• _EXERCISE_: The whole listing, repeated exactly, is what this task asks for.

=======

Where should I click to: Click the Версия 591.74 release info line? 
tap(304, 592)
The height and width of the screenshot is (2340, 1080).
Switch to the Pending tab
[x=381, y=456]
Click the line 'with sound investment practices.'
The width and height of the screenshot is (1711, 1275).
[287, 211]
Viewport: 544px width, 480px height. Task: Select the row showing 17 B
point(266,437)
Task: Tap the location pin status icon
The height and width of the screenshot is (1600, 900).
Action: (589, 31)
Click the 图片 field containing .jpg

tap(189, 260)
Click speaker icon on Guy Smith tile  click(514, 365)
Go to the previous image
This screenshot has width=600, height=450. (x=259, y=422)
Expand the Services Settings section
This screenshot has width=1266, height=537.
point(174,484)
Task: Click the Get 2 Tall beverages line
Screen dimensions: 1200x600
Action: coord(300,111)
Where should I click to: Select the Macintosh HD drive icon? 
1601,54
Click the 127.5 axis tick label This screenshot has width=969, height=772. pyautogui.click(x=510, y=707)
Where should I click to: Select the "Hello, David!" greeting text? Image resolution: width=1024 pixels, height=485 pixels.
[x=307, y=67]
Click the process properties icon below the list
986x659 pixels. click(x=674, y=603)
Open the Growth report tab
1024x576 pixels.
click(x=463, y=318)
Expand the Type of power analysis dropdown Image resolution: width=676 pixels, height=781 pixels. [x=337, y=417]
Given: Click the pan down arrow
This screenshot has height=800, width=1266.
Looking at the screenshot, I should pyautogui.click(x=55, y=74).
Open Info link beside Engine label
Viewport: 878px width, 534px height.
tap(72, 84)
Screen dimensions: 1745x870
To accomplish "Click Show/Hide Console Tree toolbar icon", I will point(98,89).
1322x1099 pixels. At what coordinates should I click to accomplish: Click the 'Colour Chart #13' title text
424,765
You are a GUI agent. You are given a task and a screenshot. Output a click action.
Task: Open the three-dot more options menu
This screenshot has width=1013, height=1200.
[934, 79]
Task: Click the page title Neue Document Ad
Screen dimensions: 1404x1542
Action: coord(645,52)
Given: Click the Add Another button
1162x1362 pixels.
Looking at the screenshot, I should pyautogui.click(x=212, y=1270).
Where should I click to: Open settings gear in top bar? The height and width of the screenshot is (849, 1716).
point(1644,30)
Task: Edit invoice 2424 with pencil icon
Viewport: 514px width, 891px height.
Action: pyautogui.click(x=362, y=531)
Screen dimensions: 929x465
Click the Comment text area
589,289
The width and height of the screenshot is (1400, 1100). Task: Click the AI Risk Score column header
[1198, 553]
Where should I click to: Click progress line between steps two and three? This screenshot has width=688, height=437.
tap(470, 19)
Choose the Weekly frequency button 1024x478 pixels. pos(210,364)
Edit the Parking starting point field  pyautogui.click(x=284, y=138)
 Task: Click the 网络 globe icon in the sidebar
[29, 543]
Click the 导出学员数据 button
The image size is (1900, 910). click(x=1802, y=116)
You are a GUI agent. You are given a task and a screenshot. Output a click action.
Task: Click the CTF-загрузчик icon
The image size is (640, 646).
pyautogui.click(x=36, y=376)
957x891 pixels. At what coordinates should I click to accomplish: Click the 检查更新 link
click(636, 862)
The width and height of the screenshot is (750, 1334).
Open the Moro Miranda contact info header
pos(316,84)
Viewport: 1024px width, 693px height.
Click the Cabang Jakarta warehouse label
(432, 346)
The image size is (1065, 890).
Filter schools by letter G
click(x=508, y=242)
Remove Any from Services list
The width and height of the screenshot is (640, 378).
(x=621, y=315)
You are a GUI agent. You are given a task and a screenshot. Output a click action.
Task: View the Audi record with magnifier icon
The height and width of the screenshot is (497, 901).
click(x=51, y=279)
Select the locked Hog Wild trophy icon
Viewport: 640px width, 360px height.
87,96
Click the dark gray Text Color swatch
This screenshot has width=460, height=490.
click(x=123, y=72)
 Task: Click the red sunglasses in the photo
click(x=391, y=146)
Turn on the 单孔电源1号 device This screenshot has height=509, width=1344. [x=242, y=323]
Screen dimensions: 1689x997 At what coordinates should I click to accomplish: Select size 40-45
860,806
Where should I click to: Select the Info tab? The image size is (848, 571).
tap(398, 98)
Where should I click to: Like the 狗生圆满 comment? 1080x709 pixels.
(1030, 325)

=======

• _ANSWER SECTION_:
Where should I click to: Click the Версия 591.74 release info line? 
tap(304, 592)
The height and width of the screenshot is (2340, 1080).
Switch to the Pending tab
[x=381, y=456]
Click the line 'with sound investment practices.'
The width and height of the screenshot is (1711, 1275).
[287, 211]
Viewport: 544px width, 480px height. Task: Select the row showing 17 B
point(266,437)
Task: Tap the location pin status icon
The height and width of the screenshot is (1600, 900).
Action: (589, 31)
Click the 图片 field containing .jpg

tap(189, 260)
Click speaker icon on Guy Smith tile  click(514, 365)
Go to the previous image
This screenshot has width=600, height=450. (x=259, y=422)
Expand the Services Settings section
This screenshot has width=1266, height=537.
point(174,484)
Task: Click the Get 2 Tall beverages line
Screen dimensions: 1200x600
Action: coord(300,111)
Where should I click to: Select the Macintosh HD drive icon? 
1601,54
Click the 127.5 axis tick label This screenshot has width=969, height=772. pyautogui.click(x=510, y=707)
Where should I click to: Select the "Hello, David!" greeting text? Image resolution: width=1024 pixels, height=485 pixels.
[x=307, y=67]
Click the process properties icon below the list
986x659 pixels. click(x=674, y=603)
Open the Growth report tab
1024x576 pixels.
click(x=463, y=318)
Expand the Type of power analysis dropdown Image resolution: width=676 pixels, height=781 pixels. [x=337, y=417]
Given: Click the pan down arrow
This screenshot has height=800, width=1266.
Looking at the screenshot, I should pyautogui.click(x=55, y=74).
Open Info link beside Engine label
Viewport: 878px width, 534px height.
tap(72, 84)
Screen dimensions: 1745x870
To accomplish "Click Show/Hide Console Tree toolbar icon", I will point(98,89).
1322x1099 pixels. At what coordinates should I click to accomplish: Click the 'Colour Chart #13' title text
424,765
You are a GUI agent. You are given a task and a screenshot. Output a click action.
Task: Open the three-dot more options menu
This screenshot has width=1013, height=1200.
[934, 79]
Task: Click the page title Neue Document Ad
Screen dimensions: 1404x1542
Action: coord(645,52)
Given: Click the Add Another button
1162x1362 pixels.
Looking at the screenshot, I should pyautogui.click(x=212, y=1270).
Where should I click to: Open settings gear in top bar? The height and width of the screenshot is (849, 1716).
point(1644,30)
Task: Edit invoice 2424 with pencil icon
Viewport: 514px width, 891px height.
Action: pyautogui.click(x=362, y=531)
Screen dimensions: 929x465
Click the Comment text area
589,289
The width and height of the screenshot is (1400, 1100). Task: Click the AI Risk Score column header
[1198, 553]
Where should I click to: Click progress line between steps two and three? This screenshot has width=688, height=437.
tap(470, 19)
Choose the Weekly frequency button 1024x478 pixels. pos(210,364)
Edit the Parking starting point field  pyautogui.click(x=284, y=138)
 Task: Click the 网络 globe icon in the sidebar
[29, 543]
Click the 导出学员数据 button
The image size is (1900, 910). click(x=1802, y=116)
You are a GUI agent. You are given a task and a screenshot. Output a click action.
Task: Click the CTF-загрузчик icon
The image size is (640, 646).
pyautogui.click(x=36, y=376)
957x891 pixels. At what coordinates should I click to accomplish: Click the 检查更新 link
click(636, 862)
The width and height of the screenshot is (750, 1334).
Open the Moro Miranda contact info header
pos(316,84)
Viewport: 1024px width, 693px height.
Click the Cabang Jakarta warehouse label
(432, 346)
The image size is (1065, 890).
Filter schools by letter G
click(x=508, y=242)
Remove Any from Services list
The width and height of the screenshot is (640, 378).
(x=621, y=315)
You are a GUI agent. You are given a task and a screenshot. Output a click action.
Task: View the Audi record with magnifier icon
The height and width of the screenshot is (497, 901).
click(x=51, y=279)
Select the locked Hog Wild trophy icon
Viewport: 640px width, 360px height.
87,96
Click the dark gray Text Color swatch
This screenshot has width=460, height=490.
click(x=123, y=72)
 Task: Click the red sunglasses in the photo
click(x=391, y=146)
Turn on the 单孔电源1号 device This screenshot has height=509, width=1344. [x=242, y=323]
Screen dimensions: 1689x997 At what coordinates should I click to accomplish: Select size 40-45
860,806
Where should I click to: Select the Info tab? The image size is (848, 571).
tap(398, 98)
Where should I click to: Like the 狗生圆满 comment? 1080x709 pixels.
(1030, 325)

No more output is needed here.